Exercise details: Exact copies of the lines below, from the one with "suggestions (162, 2347)" up to and including the one with "Δείγμα (43, 2100)", are what this calls for; leave out pictures.

Stored data:
----------

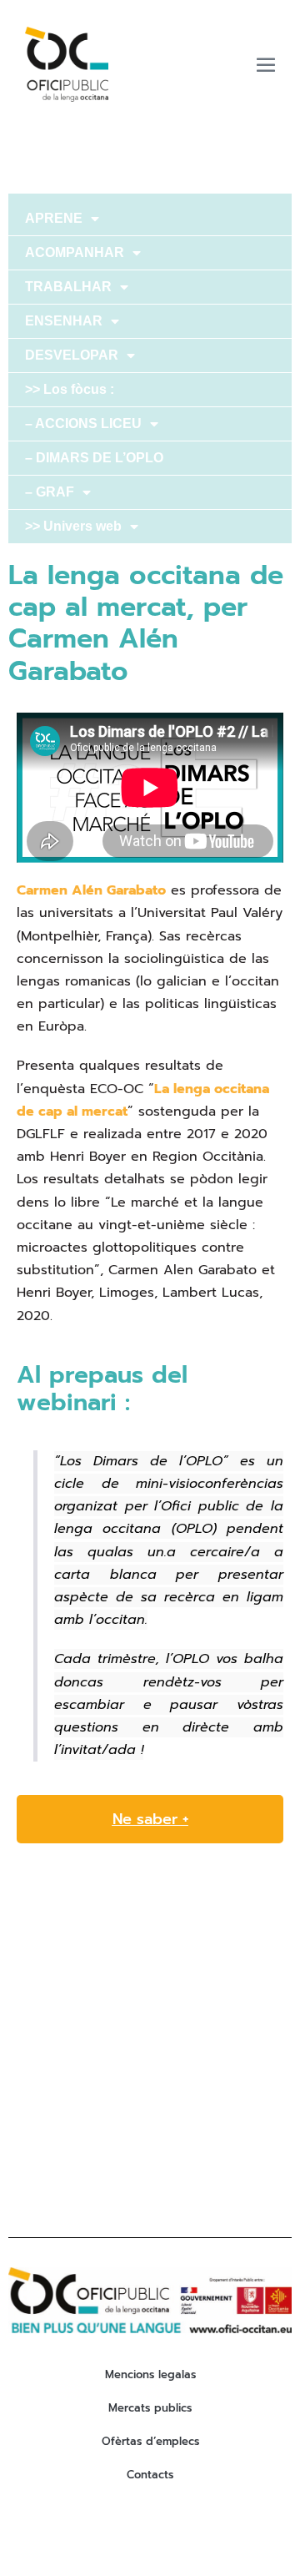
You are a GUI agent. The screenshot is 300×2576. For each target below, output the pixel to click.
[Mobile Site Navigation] (266, 64)
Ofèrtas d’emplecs (150, 2441)
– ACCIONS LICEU (83, 423)
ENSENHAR (63, 321)
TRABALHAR (68, 287)
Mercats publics (150, 2408)
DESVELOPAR (71, 355)
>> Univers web (73, 526)
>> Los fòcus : (69, 389)
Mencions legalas (150, 2374)
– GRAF (49, 492)
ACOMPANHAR (74, 252)
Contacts (150, 2475)
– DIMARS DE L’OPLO (94, 458)
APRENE (53, 218)
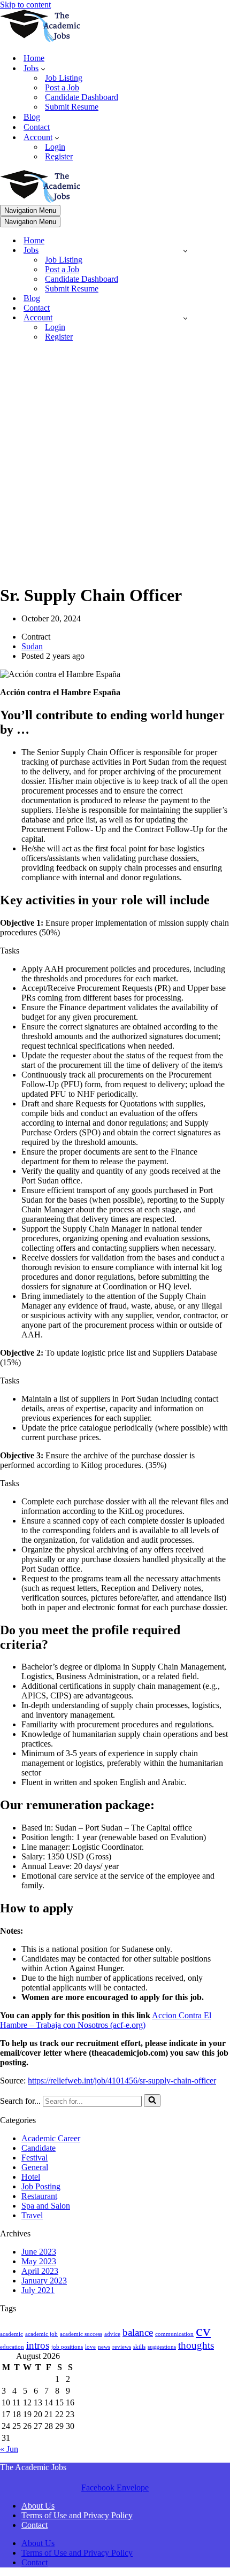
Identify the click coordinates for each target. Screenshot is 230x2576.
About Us (38, 2505)
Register (59, 156)
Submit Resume (71, 106)
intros (37, 2345)
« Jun (9, 2449)
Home (34, 58)
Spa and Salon (45, 2205)
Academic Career (50, 2138)
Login (55, 146)
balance (137, 2332)
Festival (34, 2157)
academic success (81, 2334)
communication (174, 2334)
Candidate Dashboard (81, 97)
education (12, 2347)
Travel (32, 2215)
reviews (121, 2347)
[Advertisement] (115, 465)
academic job (41, 2334)
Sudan (32, 646)
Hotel (30, 2176)
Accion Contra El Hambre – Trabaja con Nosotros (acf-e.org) (105, 2020)
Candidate (38, 2147)
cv (203, 2330)
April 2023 (39, 2270)
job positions (67, 2347)
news (104, 2347)
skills (139, 2347)
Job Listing (63, 77)
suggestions (162, 2347)
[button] (43, 68)
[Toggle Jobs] (185, 250)
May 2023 (38, 2261)
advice (112, 2334)
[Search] (152, 2100)
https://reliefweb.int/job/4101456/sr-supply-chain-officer (122, 2080)
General (34, 2167)
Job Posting (40, 2186)
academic (11, 2334)
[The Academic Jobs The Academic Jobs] (40, 39)
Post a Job (62, 87)
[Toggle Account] (185, 317)
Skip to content (25, 4)
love (90, 2347)
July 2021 (38, 2290)
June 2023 (38, 2251)
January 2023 (44, 2280)
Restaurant (39, 2196)
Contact (37, 127)
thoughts (196, 2345)
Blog (32, 116)
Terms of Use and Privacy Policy (77, 2515)
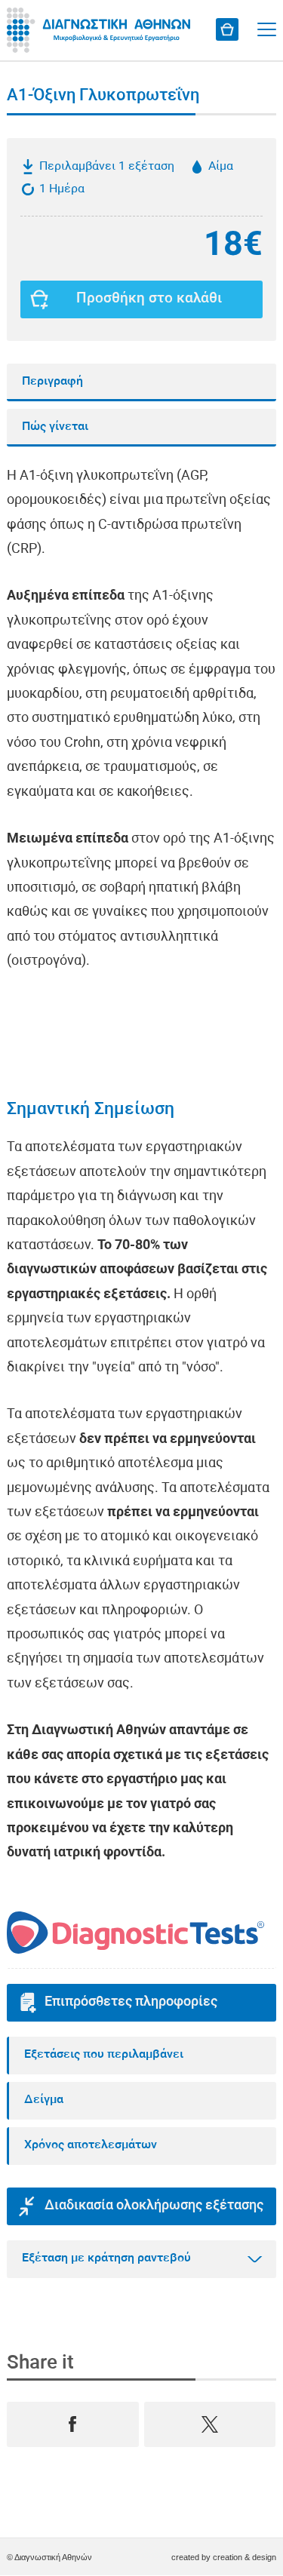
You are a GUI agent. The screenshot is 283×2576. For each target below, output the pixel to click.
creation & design (244, 2557)
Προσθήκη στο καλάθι (149, 299)
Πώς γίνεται (55, 427)
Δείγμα (43, 2100)
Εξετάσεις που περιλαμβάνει (103, 2055)
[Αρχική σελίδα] (101, 30)
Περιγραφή (52, 382)
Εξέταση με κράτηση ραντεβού (106, 2258)
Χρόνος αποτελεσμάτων (90, 2145)
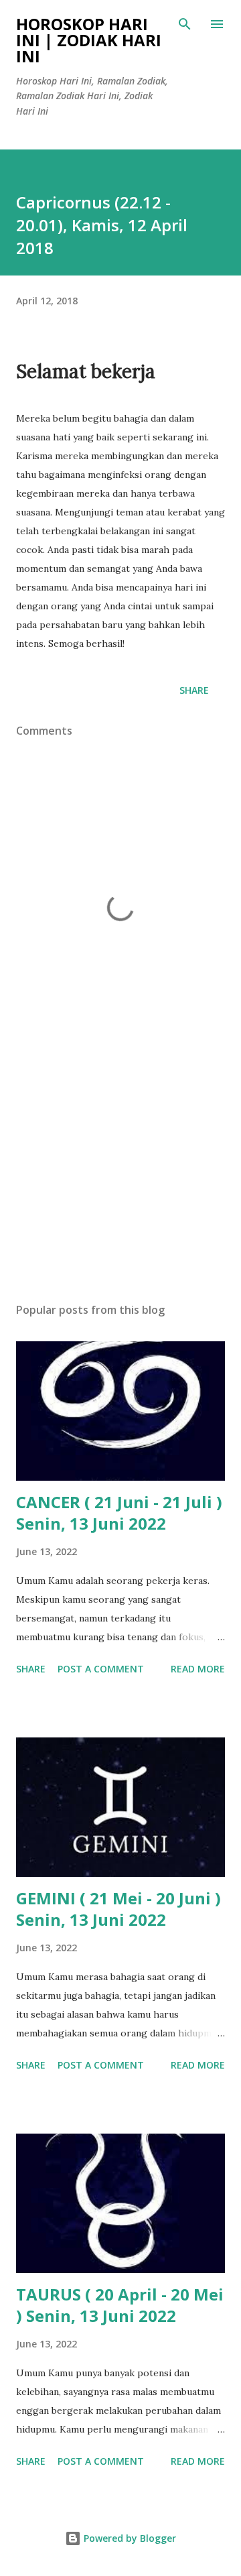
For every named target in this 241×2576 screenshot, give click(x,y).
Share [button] (194, 690)
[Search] (185, 24)
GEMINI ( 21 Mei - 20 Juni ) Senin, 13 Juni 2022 (118, 1908)
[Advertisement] (120, 1176)
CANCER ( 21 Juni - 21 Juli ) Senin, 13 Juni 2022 (119, 1512)
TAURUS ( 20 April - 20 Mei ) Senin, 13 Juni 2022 (120, 2305)
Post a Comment (101, 1668)
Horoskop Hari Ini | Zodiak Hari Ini (88, 40)
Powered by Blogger (128, 2538)
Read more (198, 1668)
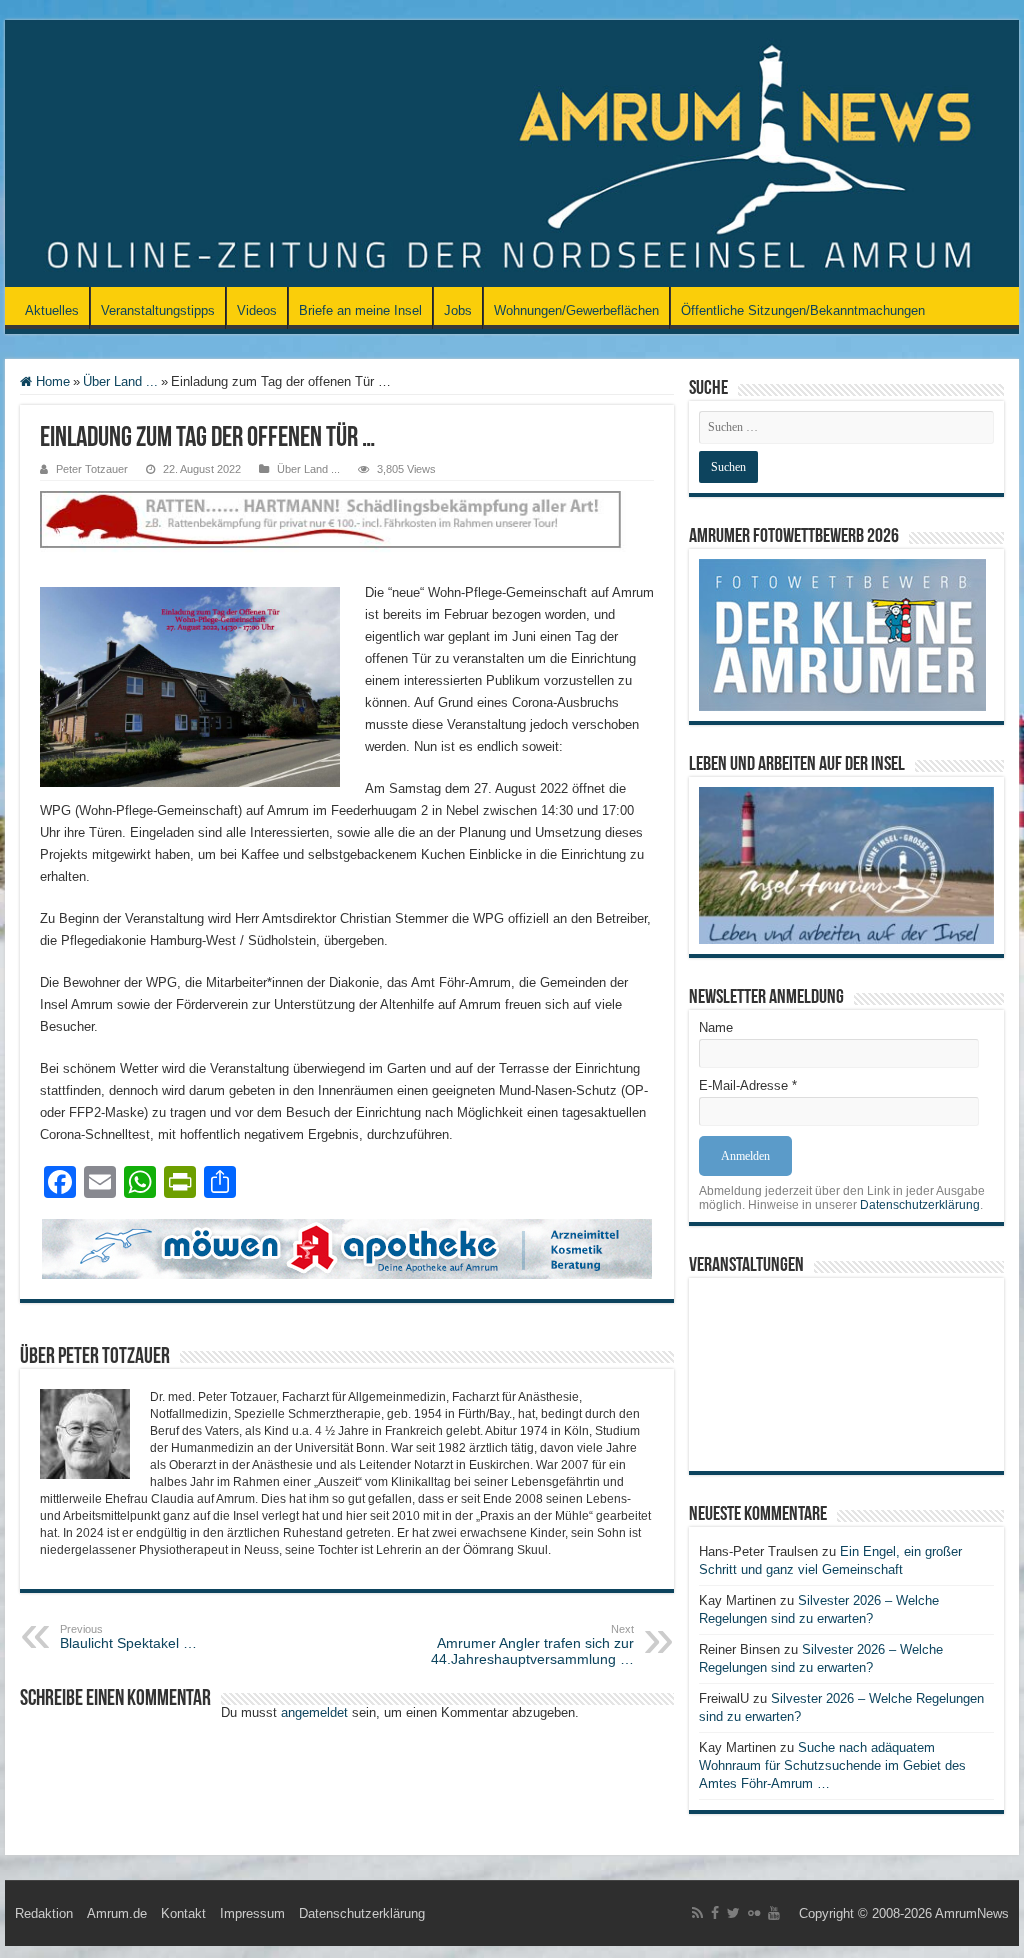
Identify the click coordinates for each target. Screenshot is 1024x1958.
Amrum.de (117, 1913)
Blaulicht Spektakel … (128, 1637)
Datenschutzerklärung (920, 1205)
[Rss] (697, 1913)
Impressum (252, 1913)
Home (51, 381)
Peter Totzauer (92, 469)
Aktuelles (52, 310)
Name (716, 1027)
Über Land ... (120, 381)
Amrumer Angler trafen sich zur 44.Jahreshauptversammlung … (532, 1645)
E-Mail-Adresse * (748, 1085)
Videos (257, 310)
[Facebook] (715, 1913)
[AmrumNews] (512, 155)
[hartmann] (347, 535)
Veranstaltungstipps (158, 310)
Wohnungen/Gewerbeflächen (576, 310)
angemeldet (314, 1712)
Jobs (458, 310)
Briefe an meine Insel (360, 310)
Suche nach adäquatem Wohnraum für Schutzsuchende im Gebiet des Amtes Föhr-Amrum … (832, 1765)
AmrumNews (972, 1913)
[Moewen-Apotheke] (347, 1248)
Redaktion (44, 1913)
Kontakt (183, 1913)
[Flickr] (754, 1913)
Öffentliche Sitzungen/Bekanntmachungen (803, 310)
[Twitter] (733, 1913)
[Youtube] (774, 1913)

----------

Solution:
suggestions (162, 2347)
[button] (43, 68)
[Toggle Jobs] (185, 250)
May 2023 (38, 2261)
advice (112, 2334)
[Search] (152, 2100)
https://reliefweb.int/job/4101456/sr-supply-chain-officer (122, 2080)
General (34, 2167)
Job Posting (40, 2186)
academic (11, 2334)
[The Academic Jobs The Academic Jobs] (40, 39)
Post a Job (62, 87)
[Toggle Account] (185, 317)
Skip to content (25, 4)
love (90, 2347)
July 2021 (38, 2290)
June 2023 (38, 2251)
January 2023 (44, 2280)
Restaurant (39, 2196)
Contact (37, 127)
thoughts (196, 2345)
Blog (32, 116)
Terms of Use and Privacy Policy (77, 2515)
You are a GUI agent. The screenshot is 283×2576. For each target below, output the pixel to click.
creation & design (244, 2557)
Προσθήκη στο καλάθι (149, 299)
Πώς γίνεται (55, 427)
Δείγμα (43, 2100)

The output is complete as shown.